# Start of Supplied text

Wednesday, October 21, 2020

When civilization collapses

We may (or may not) be on the brink of civil war.  There are no external enemies who can take down this Republic, but history is clear that civil war is the fastest way to political, social, and civilizational collapse.  It almost always starts because the center becomes too strong, and so the rewards to seizing control in a winner-take-all situation become too enticing.

We saw this in ancient times, where the eastern and western halves of the Roman Empire fought each other at the Battle of the Frigidus River.  The eastern army under Theodosius the Great won, temporarily reuniting the empire.  However, Theodosius died four months later, leaving the empire to his young sons.  Both were hamstrung because so many soldiers had killed each other that the western empire never recovered, and the eastern portion just held on by a thread.

The rewards were too great for Theodosius to ignore, too great to even allow him to leave his empire in good shape when he shuffled off the mortal coil.  In the west, civilization fell apart so completely that it took a thousand years for it to recover.  Louis XV's well-quoted epigram from 1400 years later applies in spades: Après nous le déluge.  After us, collapse.

# End of Supplied text
# Start of Material

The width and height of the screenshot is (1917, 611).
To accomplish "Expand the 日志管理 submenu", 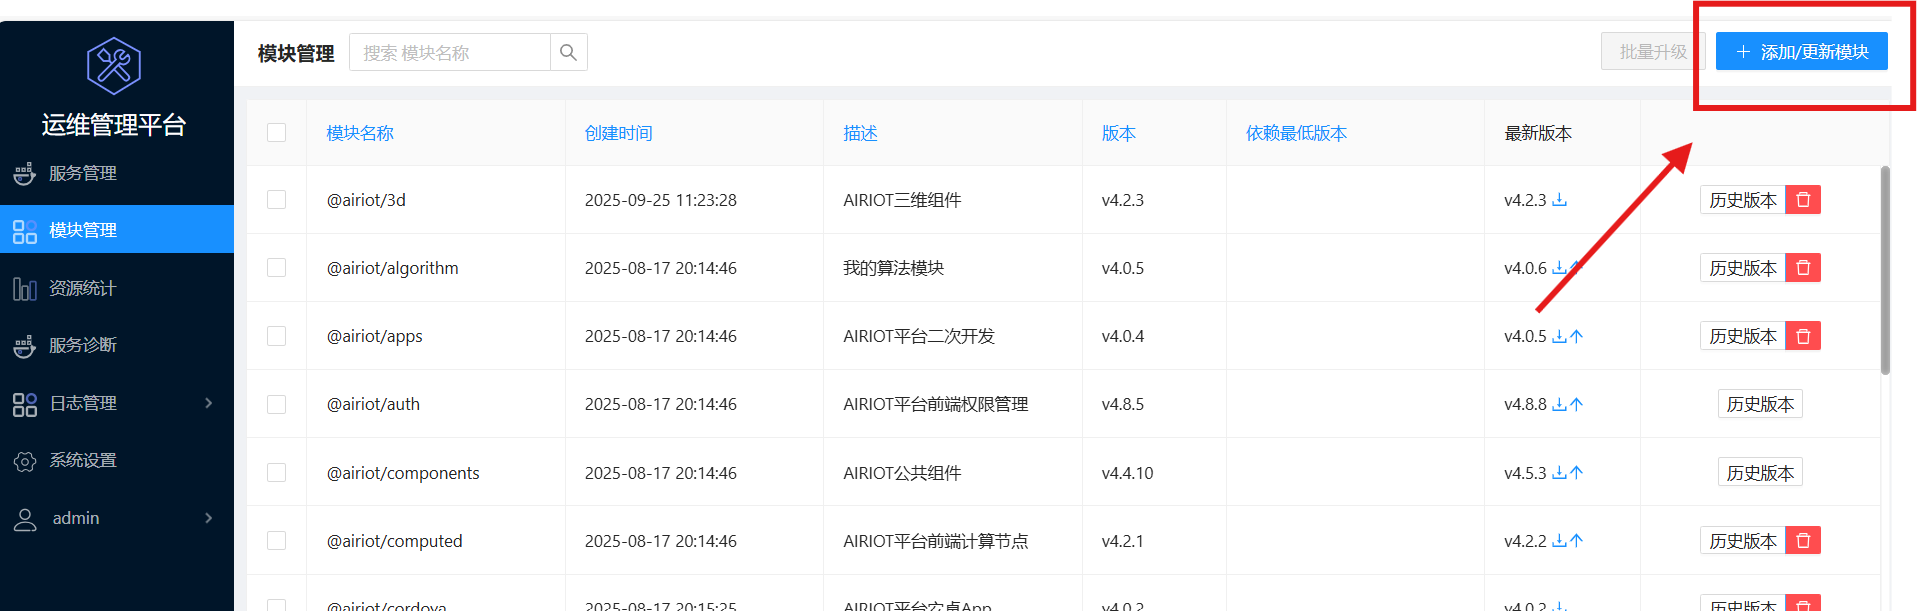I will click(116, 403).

# End of Material
# Start of Material

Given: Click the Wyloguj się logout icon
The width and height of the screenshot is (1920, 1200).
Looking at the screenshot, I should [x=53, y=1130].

# End of Material

• Exercise aim:
Can you extract the passage of the post on civilizational collapse above, from "Wednesday, October 21, 2020" up to and including "become too enticing.", copying it word for word?

• Exercise solution:
Wednesday, October 21, 2020

When civilization collapses

We may (or may not) be on the brink of civil war.  There are no external enemies who can take down this Republic, but history is clear that civil war is the fastest way to political, social, and civilizational collapse.  It almost always starts because the center becomes too strong, and so the rewards to seizing control in a winner-take-all situation become too enticing.